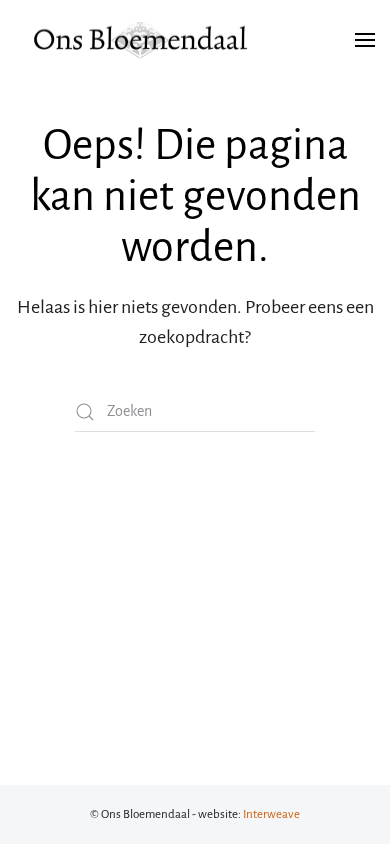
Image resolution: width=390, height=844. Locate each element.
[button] (365, 40)
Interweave (271, 814)
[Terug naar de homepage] (140, 40)
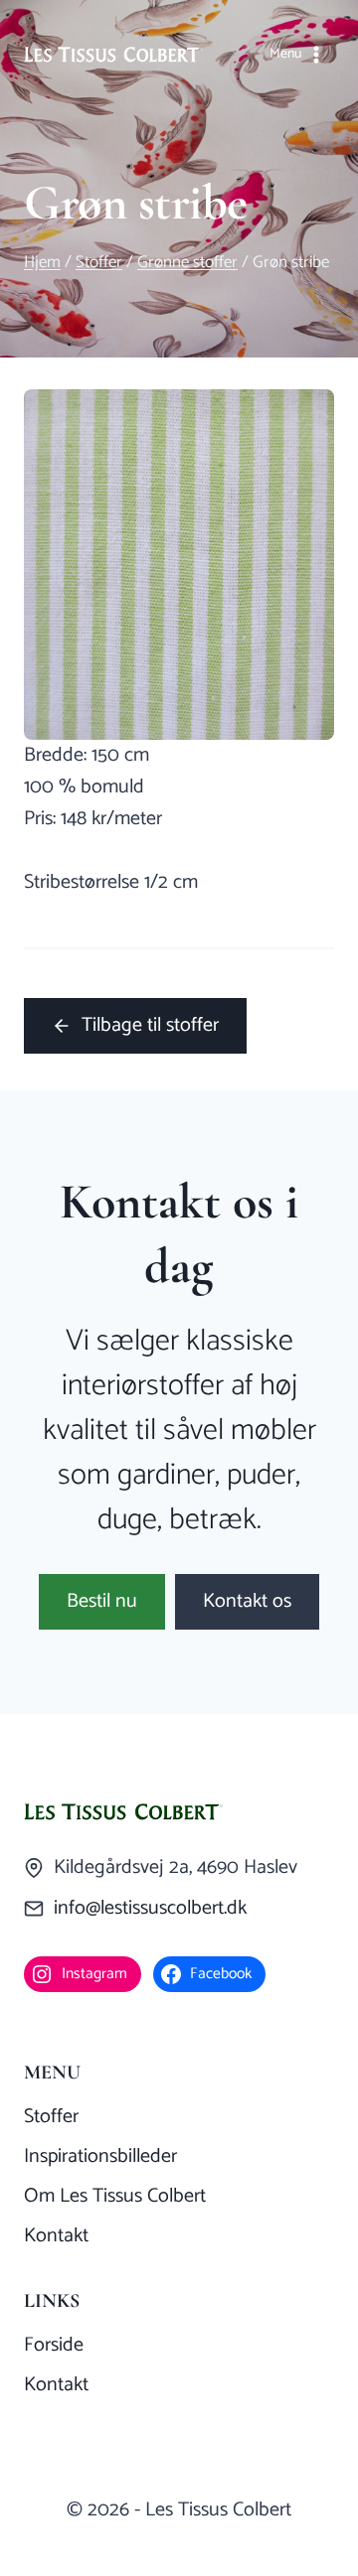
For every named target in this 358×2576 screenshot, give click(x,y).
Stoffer (51, 2116)
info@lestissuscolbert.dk (150, 1908)
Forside (54, 2345)
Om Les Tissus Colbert (115, 2196)
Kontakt (56, 2235)
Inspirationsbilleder (100, 2156)
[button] (102, 1602)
——————
HOW TO COMPLETE THIS TASK |
A word-for-word copy of the listing is needed. It must not include the pictures.

TASK OUTPUT |
Image resolution: width=390, height=844. Locate each element.
[button] (365, 40)
Interweave (271, 814)
[Terug naar de homepage] (140, 40)
For every named target in this 358×2576 screenshot, give click(x,y).
Stoffer (51, 2116)
info@lestissuscolbert.dk (150, 1908)
Forside (54, 2345)
Om Les Tissus Colbert (115, 2196)
Kontakt (56, 2235)
Inspirationsbilleder (100, 2156)
[button] (102, 1602)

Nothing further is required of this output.